DATA EXTRACTS below:

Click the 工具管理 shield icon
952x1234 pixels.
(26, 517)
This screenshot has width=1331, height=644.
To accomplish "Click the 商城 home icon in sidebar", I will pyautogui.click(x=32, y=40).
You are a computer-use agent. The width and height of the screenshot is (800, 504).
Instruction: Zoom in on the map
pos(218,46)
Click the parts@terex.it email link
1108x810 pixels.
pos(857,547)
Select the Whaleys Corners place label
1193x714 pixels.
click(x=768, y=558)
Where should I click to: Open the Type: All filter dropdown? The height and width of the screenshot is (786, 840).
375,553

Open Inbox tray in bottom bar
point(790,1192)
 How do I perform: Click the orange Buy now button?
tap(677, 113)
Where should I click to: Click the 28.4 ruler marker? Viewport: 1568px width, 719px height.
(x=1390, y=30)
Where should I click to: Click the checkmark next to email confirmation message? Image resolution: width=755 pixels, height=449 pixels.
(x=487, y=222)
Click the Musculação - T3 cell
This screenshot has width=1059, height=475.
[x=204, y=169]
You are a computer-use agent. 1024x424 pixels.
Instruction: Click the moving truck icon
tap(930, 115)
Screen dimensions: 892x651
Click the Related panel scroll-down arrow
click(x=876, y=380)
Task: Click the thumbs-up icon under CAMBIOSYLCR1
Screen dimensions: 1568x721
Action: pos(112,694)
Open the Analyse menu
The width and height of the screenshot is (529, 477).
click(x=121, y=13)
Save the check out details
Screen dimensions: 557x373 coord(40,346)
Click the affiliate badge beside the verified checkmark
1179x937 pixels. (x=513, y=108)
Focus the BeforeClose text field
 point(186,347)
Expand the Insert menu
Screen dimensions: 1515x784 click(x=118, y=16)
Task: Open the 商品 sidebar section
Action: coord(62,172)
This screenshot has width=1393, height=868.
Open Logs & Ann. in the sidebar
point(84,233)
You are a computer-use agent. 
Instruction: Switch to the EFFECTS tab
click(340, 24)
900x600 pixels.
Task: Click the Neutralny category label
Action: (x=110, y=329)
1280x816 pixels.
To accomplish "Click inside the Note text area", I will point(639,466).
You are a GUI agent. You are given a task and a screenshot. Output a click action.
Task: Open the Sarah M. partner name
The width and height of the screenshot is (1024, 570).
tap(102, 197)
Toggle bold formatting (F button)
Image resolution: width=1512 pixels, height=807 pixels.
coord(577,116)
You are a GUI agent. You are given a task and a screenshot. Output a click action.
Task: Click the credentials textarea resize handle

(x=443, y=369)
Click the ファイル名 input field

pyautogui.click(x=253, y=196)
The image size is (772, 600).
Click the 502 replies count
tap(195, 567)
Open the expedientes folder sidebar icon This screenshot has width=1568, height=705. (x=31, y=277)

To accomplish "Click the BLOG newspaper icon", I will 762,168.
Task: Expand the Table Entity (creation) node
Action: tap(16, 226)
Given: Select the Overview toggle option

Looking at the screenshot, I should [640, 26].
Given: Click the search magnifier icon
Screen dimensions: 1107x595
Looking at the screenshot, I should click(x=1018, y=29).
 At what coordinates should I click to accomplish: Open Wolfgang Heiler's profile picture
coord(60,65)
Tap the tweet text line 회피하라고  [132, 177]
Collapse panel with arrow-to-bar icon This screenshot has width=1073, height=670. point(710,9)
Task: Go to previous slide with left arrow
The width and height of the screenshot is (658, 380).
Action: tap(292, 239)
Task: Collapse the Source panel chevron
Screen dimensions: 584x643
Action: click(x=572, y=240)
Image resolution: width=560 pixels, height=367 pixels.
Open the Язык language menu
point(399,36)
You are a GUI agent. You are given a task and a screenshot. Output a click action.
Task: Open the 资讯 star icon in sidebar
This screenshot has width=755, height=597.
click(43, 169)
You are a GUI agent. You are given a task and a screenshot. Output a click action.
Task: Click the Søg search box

End of DATA EXTRACTS.

### WHAT THE TASK REQUIRES
To complete the exercise, print all of the entries exactly.

### RESULT OF THIS EXERCISE
Click the 工具管理 shield icon
952x1234 pixels.
(26, 517)
This screenshot has width=1331, height=644.
To accomplish "Click the 商城 home icon in sidebar", I will pyautogui.click(x=32, y=40).
You are a computer-use agent. The width and height of the screenshot is (800, 504).
Instruction: Zoom in on the map
pos(218,46)
Click the parts@terex.it email link
1108x810 pixels.
pos(857,547)
Select the Whaleys Corners place label
1193x714 pixels.
click(x=768, y=558)
Where should I click to: Open the Type: All filter dropdown? The height and width of the screenshot is (786, 840).
375,553

Open Inbox tray in bottom bar
point(790,1192)
 How do I perform: Click the orange Buy now button?
tap(677, 113)
Where should I click to: Click the 28.4 ruler marker? Viewport: 1568px width, 719px height.
(x=1390, y=30)
Where should I click to: Click the checkmark next to email confirmation message? Image resolution: width=755 pixels, height=449 pixels.
(x=487, y=222)
Click the Musculação - T3 cell
This screenshot has width=1059, height=475.
[x=204, y=169]
You are a computer-use agent. 1024x424 pixels.
Instruction: Click the moving truck icon
tap(930, 115)
Screen dimensions: 892x651
Click the Related panel scroll-down arrow
click(x=876, y=380)
Task: Click the thumbs-up icon under CAMBIOSYLCR1
Screen dimensions: 1568x721
Action: pos(112,694)
Open the Analyse menu
The width and height of the screenshot is (529, 477).
click(x=121, y=13)
Save the check out details
Screen dimensions: 557x373 coord(40,346)
Click the affiliate badge beside the verified checkmark
1179x937 pixels. (x=513, y=108)
Focus the BeforeClose text field
 point(186,347)
Expand the Insert menu
Screen dimensions: 1515x784 click(x=118, y=16)
Task: Open the 商品 sidebar section
Action: coord(62,172)
This screenshot has width=1393, height=868.
Open Logs & Ann. in the sidebar
point(84,233)
You are a computer-use agent. 
Instruction: Switch to the EFFECTS tab
click(340, 24)
900x600 pixels.
Task: Click the Neutralny category label
Action: (x=110, y=329)
1280x816 pixels.
To accomplish "Click inside the Note text area", I will point(639,466).
You are a GUI agent. You are given a task and a screenshot. Output a click action.
Task: Open the Sarah M. partner name
The width and height of the screenshot is (1024, 570).
tap(102, 197)
Toggle bold formatting (F button)
Image resolution: width=1512 pixels, height=807 pixels.
coord(577,116)
You are a GUI agent. You are given a task and a screenshot. Output a click action.
Task: Click the credentials textarea resize handle

(x=443, y=369)
Click the ファイル名 input field

pyautogui.click(x=253, y=196)
The image size is (772, 600).
Click the 502 replies count
tap(195, 567)
Open the expedientes folder sidebar icon This screenshot has width=1568, height=705. (x=31, y=277)

To accomplish "Click the BLOG newspaper icon", I will 762,168.
Task: Expand the Table Entity (creation) node
Action: tap(16, 226)
Given: Select the Overview toggle option

Looking at the screenshot, I should [640, 26].
Given: Click the search magnifier icon
Screen dimensions: 1107x595
Looking at the screenshot, I should click(x=1018, y=29).
 At what coordinates should I click to accomplish: Open Wolfgang Heiler's profile picture
coord(60,65)
Tap the tweet text line 회피하라고  [132, 177]
Collapse panel with arrow-to-bar icon This screenshot has width=1073, height=670. point(710,9)
Task: Go to previous slide with left arrow
The width and height of the screenshot is (658, 380).
Action: tap(292, 239)
Task: Collapse the Source panel chevron
Screen dimensions: 584x643
Action: click(x=572, y=240)
Image resolution: width=560 pixels, height=367 pixels.
Open the Язык language menu
point(399,36)
You are a GUI agent. You are given a task and a screenshot. Output a click action.
Task: Open the 资讯 star icon in sidebar
This screenshot has width=755, height=597.
click(43, 169)
You are a GUI agent. You are given a task and a screenshot. Output a click action.
Task: Click the Søg search box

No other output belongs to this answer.